* Problem to solve
List all lines of the data that include the string "agent".

Stored items from a collection
....................

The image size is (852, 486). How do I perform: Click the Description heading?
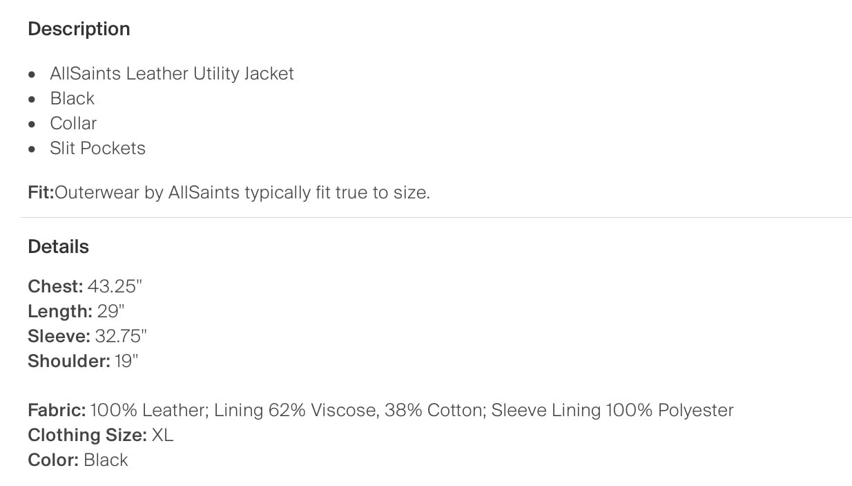point(79,29)
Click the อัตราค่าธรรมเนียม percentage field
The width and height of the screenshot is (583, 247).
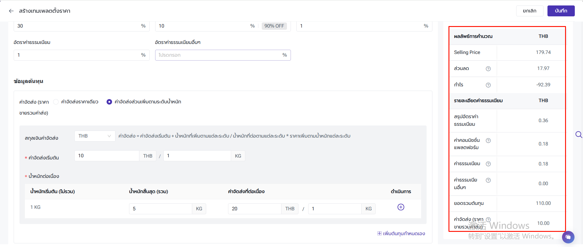(77, 55)
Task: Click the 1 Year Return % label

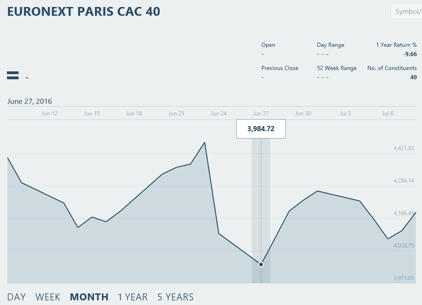Action: [396, 45]
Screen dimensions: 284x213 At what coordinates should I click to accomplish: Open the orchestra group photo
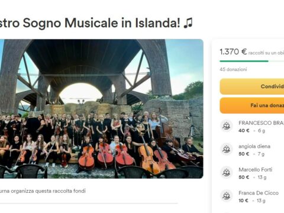click(102, 109)
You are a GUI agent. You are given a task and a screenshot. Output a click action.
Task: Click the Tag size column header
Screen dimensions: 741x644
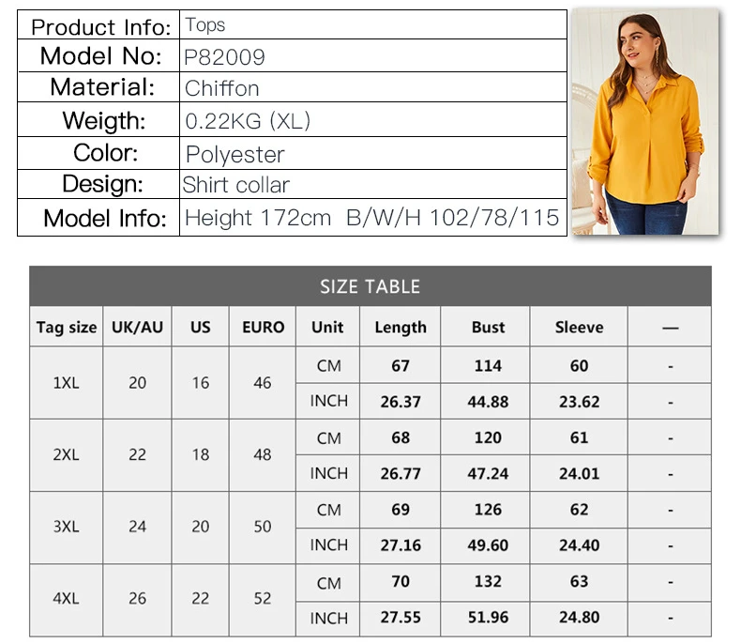(67, 327)
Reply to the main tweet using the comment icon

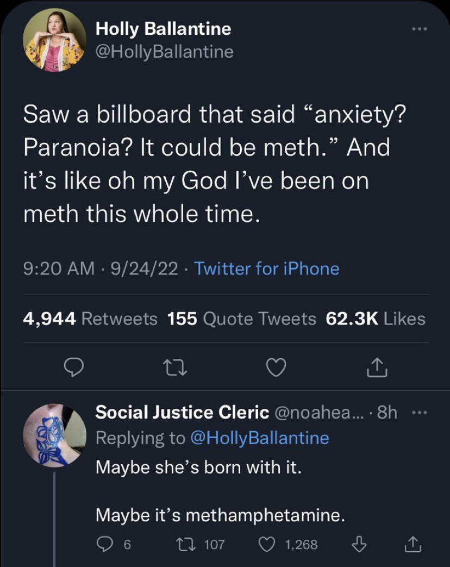coord(73,369)
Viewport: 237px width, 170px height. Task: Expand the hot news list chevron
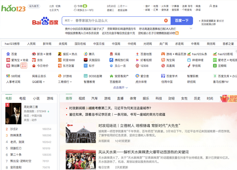(191, 29)
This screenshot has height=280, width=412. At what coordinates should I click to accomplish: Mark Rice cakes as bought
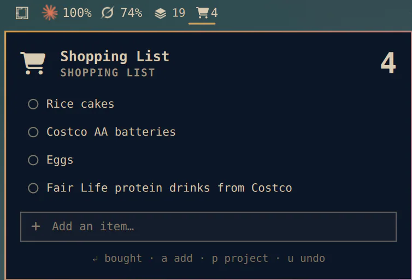[33, 104]
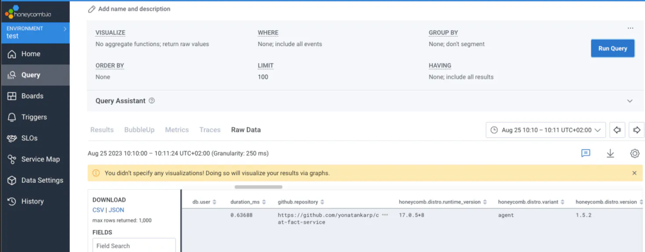Open the Query Assistant help icon
645x252 pixels.
point(152,101)
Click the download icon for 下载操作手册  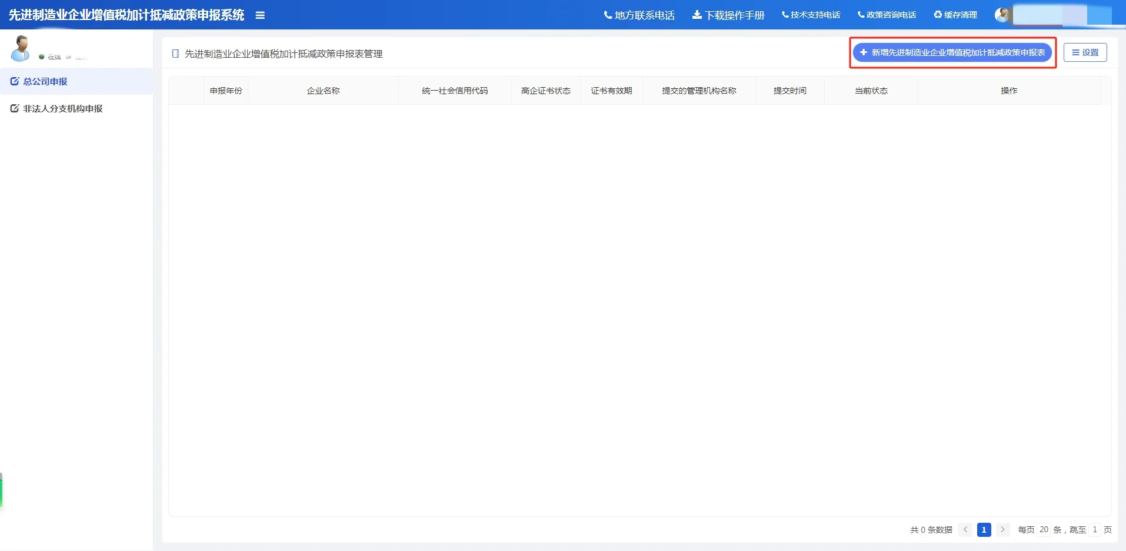(697, 15)
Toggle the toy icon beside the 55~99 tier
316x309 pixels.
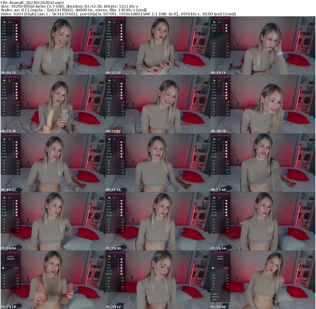click(17, 34)
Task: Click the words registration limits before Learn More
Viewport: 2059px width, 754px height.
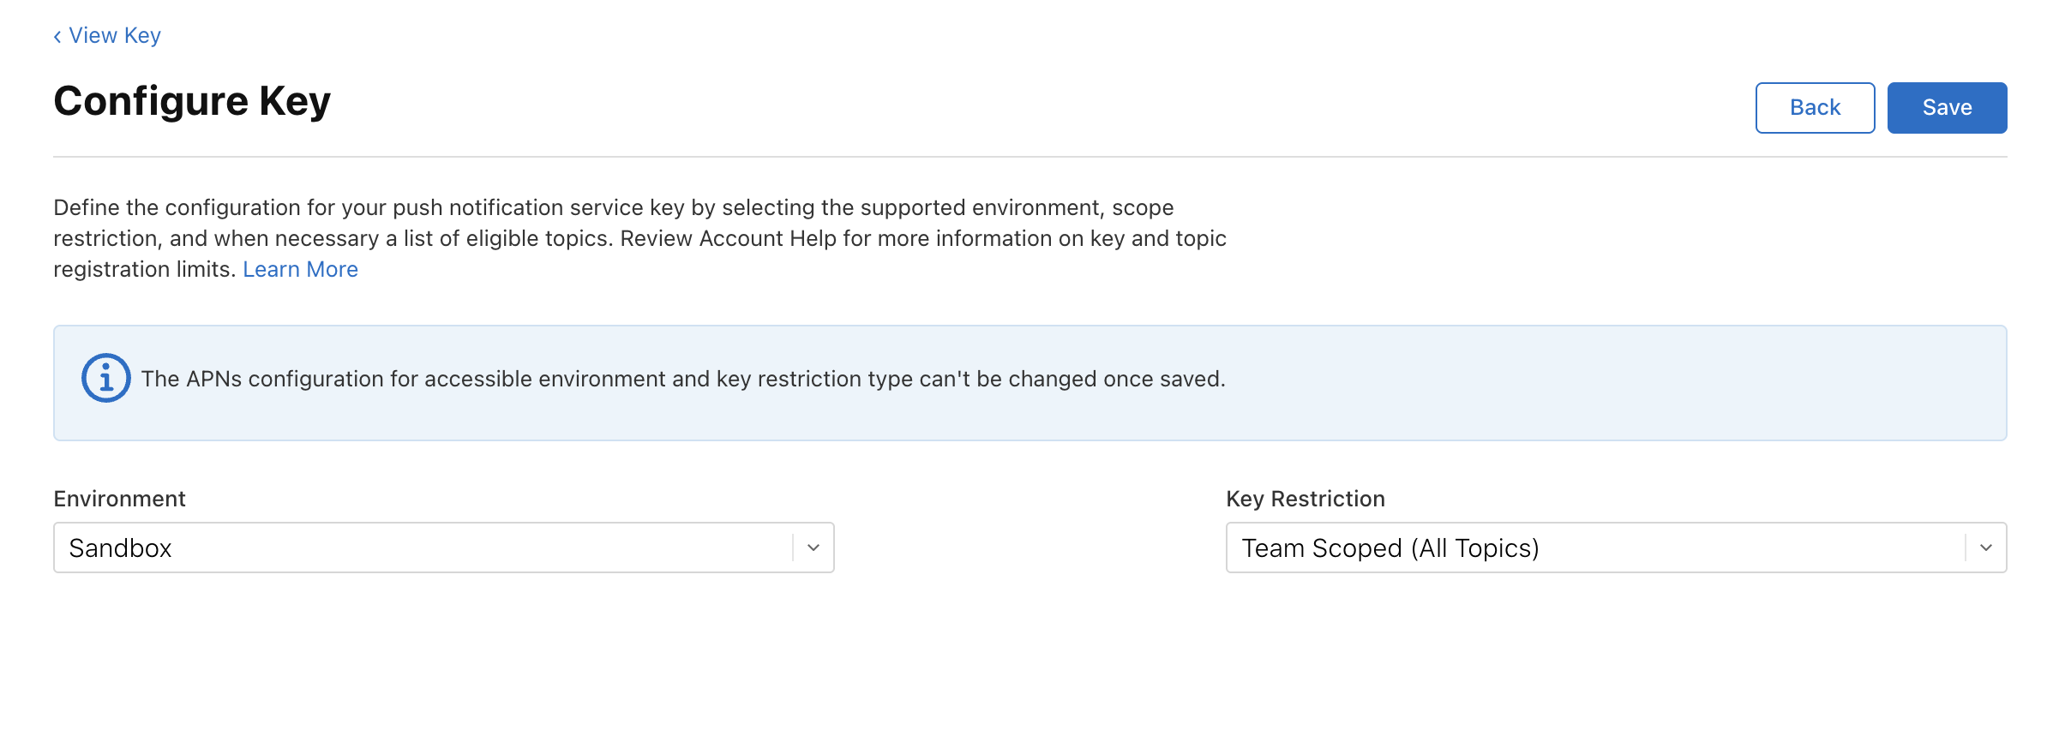Action: coord(143,270)

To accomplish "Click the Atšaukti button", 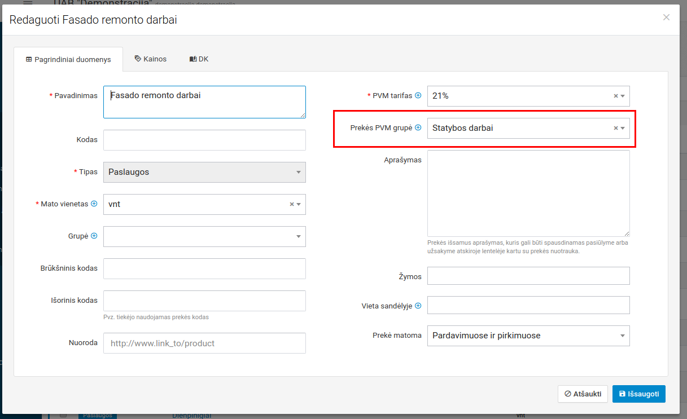I will pyautogui.click(x=583, y=394).
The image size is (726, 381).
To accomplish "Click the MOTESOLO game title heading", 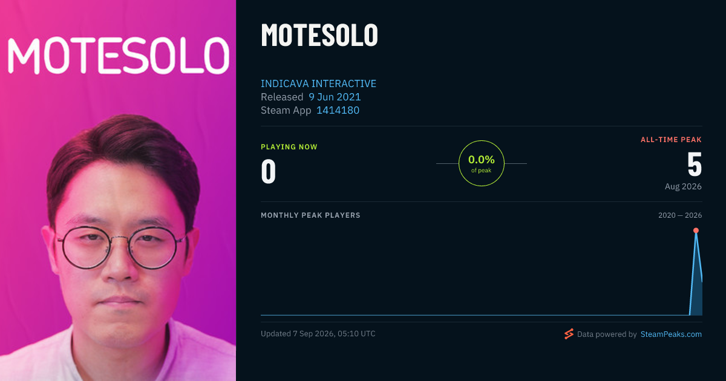I will [x=319, y=35].
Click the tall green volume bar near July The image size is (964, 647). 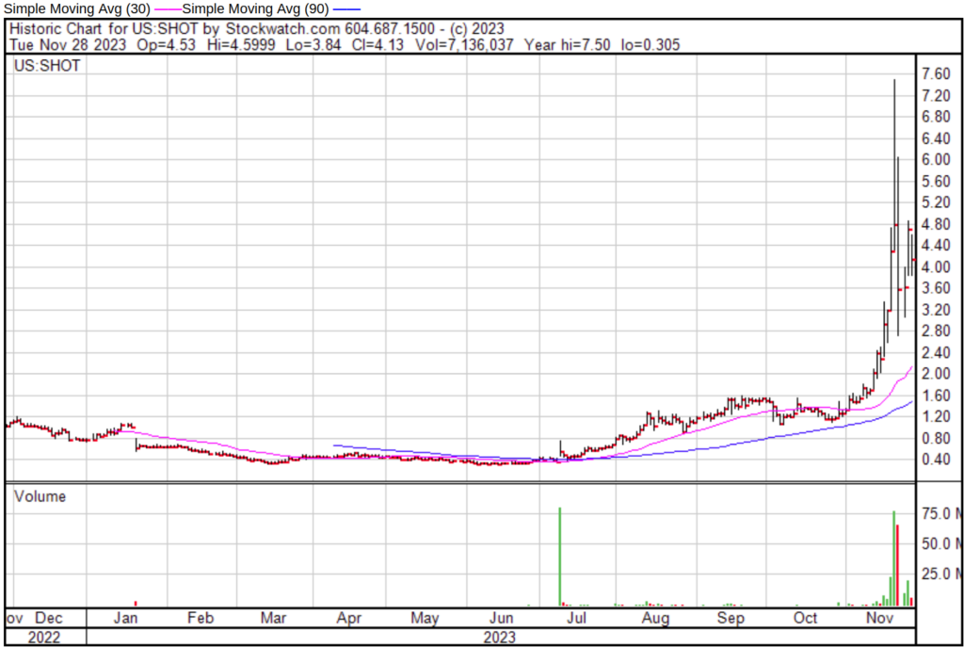(559, 556)
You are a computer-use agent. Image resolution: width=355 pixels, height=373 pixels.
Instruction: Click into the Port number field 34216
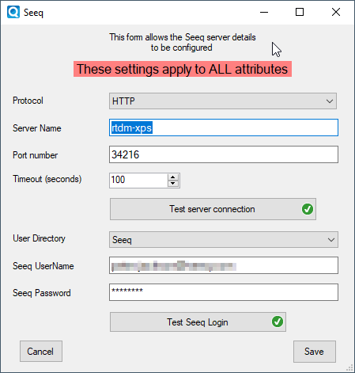click(224, 154)
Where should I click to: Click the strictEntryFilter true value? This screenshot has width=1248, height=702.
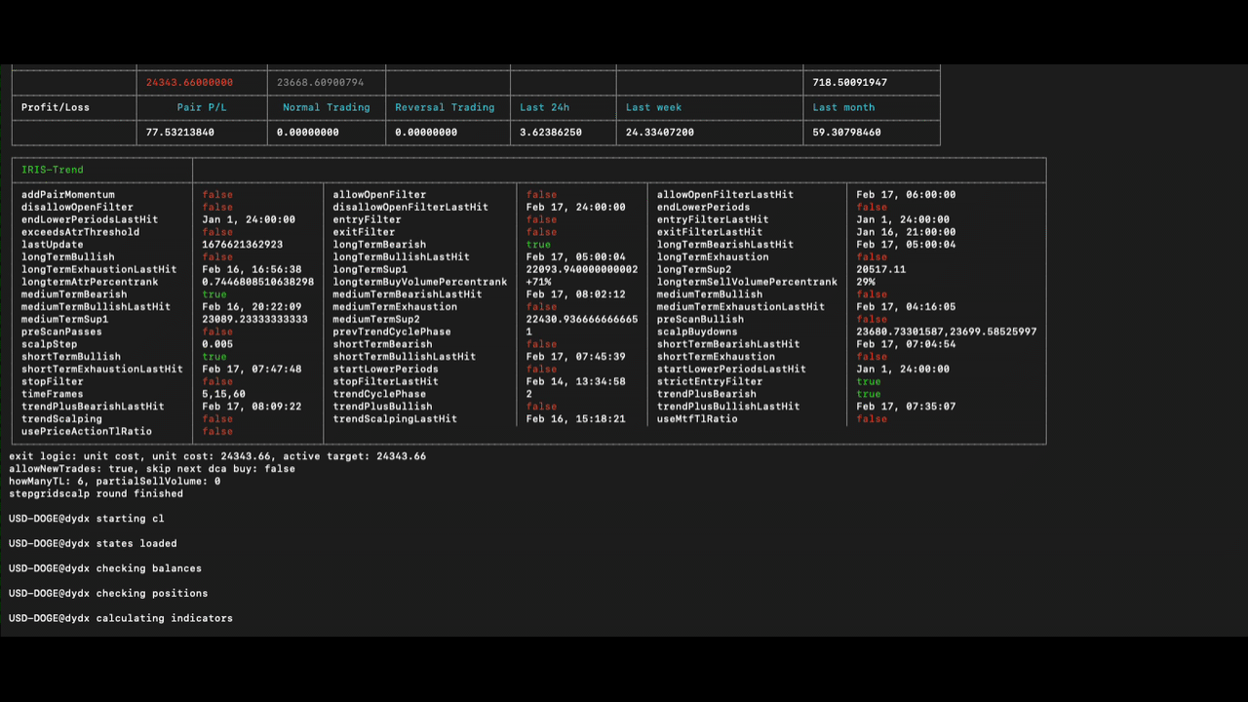(868, 381)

....................

* Solution for this problem
You are a GUI agent. You are given a task and a screenshot. Output a click action.
You are a computer-use agent. Image resolution: width=355 pixels, height=373 pixels.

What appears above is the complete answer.